Task statement:
For each entry, output its words exactly and leave any picture behind.

*** Data provided ***

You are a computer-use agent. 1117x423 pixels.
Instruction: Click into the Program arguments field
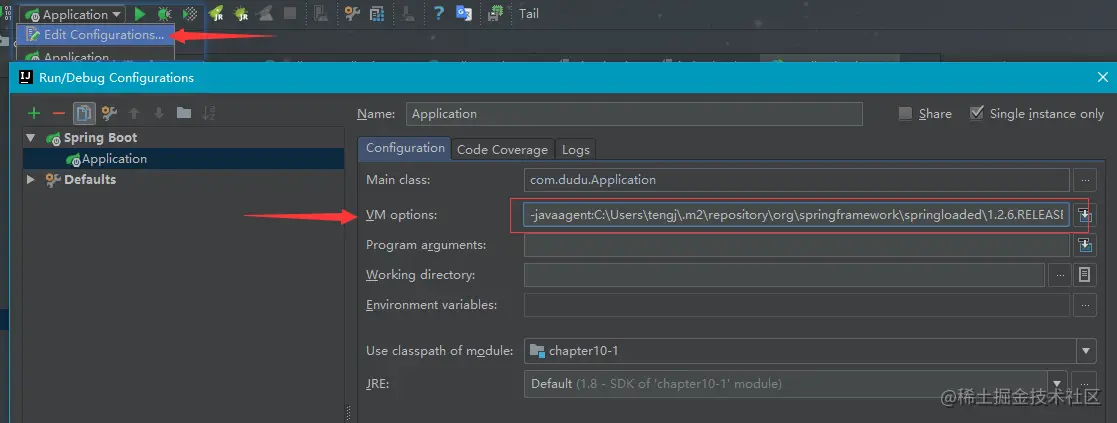click(796, 245)
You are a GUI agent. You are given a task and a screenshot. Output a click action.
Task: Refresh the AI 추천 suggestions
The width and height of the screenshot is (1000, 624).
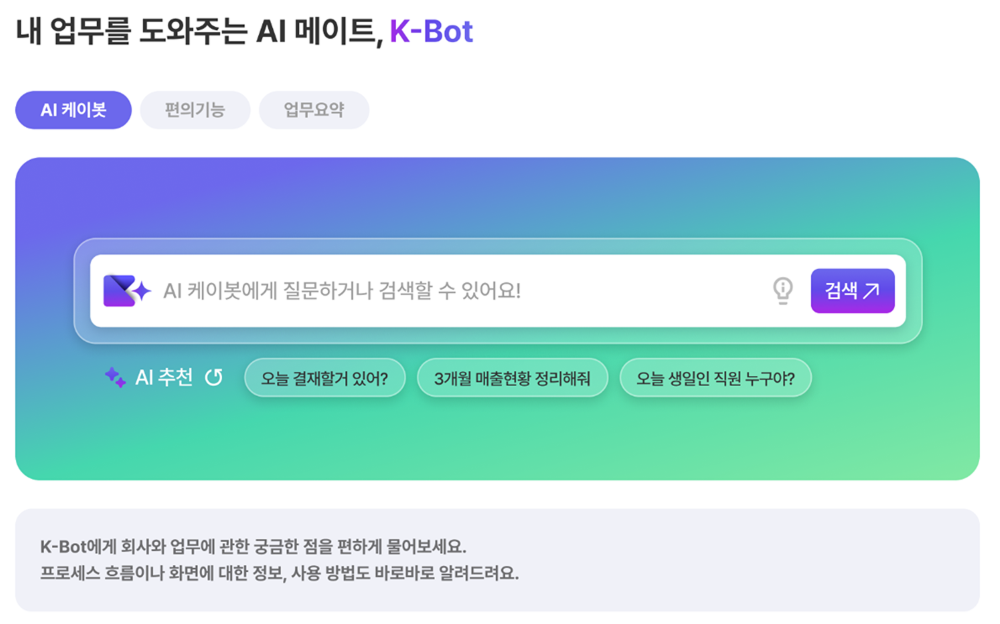(214, 378)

*** End of Data provided ***

Your solution:
You are a computer-use agent. 1117x423 pixels.
Instruction: Click into the Program arguments field
click(796, 245)
You are a GUI agent. You are given a task and a screenshot. Output a click action.
Task: Refresh the AI 추천 suggestions
The width and height of the screenshot is (1000, 624).
(214, 378)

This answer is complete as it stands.